For years, Wall's NDP predecessors _ Roy Romanow and Lorne Calvert _ also battled to keep the wages of strong unions in check. Lest anyone think the NDP premiers were always pandering to their friends in the unions, it's worth noting that it was Romanow who ordered the Saskatchewan Union of Nurses (SUN) and the International Brotherhood of Electrical Worker (IBEW) back to work in 1998-99 and that it was Calvert who imposed the zero-, one- and one-per-cent wage increases on the entire public sector.
This background is especially significant in the context of today's stories of runaway salary and overtime costs in the public sector.
According to the Crown Corporations 2009 payee list that registers the salaries of every Crown employee making more than $50,000, the average SaskPower wage among its 2,653 employees hit $100,151. Based on a total SaskPower payroll of $265.7 million, there were 1,133 SaskPower that earned more than $100,000. Admittedly, this is a large company with a lot of well-paid engineers and corporate executives (although it should be noted 13 highest-paid executives in SaskPower's corporate executive suite only averaged $240,369 in 2009).

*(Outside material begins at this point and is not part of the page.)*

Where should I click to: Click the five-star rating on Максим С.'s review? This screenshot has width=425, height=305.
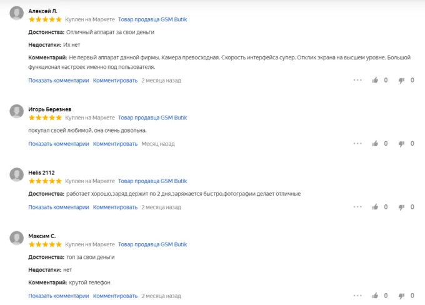[45, 244]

When you get right down to it, high wage costs at SaskPower are directly related to overtime _ 16 per cent of all SaskPower's salary costs in 2009.

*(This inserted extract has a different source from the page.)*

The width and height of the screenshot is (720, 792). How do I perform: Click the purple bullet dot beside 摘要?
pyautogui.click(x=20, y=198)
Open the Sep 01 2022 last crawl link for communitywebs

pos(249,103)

Of course, both union and management at SaskPower argue that overtime is necessary for a power company that must send lineman out at all hours to ensure that your lights stay on. There's some validity to this, as is there validity to the argument that overtime can actually be more cost efficient to taxpayers than buying power from other jurisdictions.
But it's also undeniable that, in certain sectors of the public sector, employees view overtime as their right. It becomes a huge issue at contract time, as was the case in the last SUN negotiation when the union sought triple overtime. Negotiations can be structured on achieving the maximum benefit of overtime and ensuring that overtime quickly kicks in.
Government and even the public sometime take for granted that overtime is the only alternative.
Overtime is not always objectively assessed or even properly monitored. One gets the distinct impression that it's occasionally abused _ sometimes to the extreme, as we recently witnessed the case of a Regina jail guard fired for falsely claiming $34,000 worth of overtime he did not work in a two-year period.
This takes us to the recent news that the highest-paid nurse in the Regina Qu'Appelle Health Region earned almost quarter of a million dollars last year and their top five salaries paid to Regina nurses ranged between $180,530 to $243,540.
That nurse earning $243,540 worked at Regina's Pioneer Village, causing one to question whether all overtime is really the result of a desperate shortage of emergency and critical care. That 255 out of 1,870 Regina-area full-time registered nurses and registered psychiatric nurses took home more than $100,000 last year adds to such suspicions.
Starting nurses earn a base salary of $63,569 and a 20-years nurse makes a $84,168 base annually _ largely, the result of the generous 35-per-cent-plus settlement SUN (that spoke favourably of the Saskatchewan Party prior to the 2007 election) negotiated with the Wall government in 2008.
Now, Wall has the unpleasant task of justifying to farmers, business people and other wage earners why these payouts are really acceptable.
Perhaps his government needs to take a serious look at bringing these runaway OT costs under control.
Murray Mandryk has been covering provincial politics for over 15 years.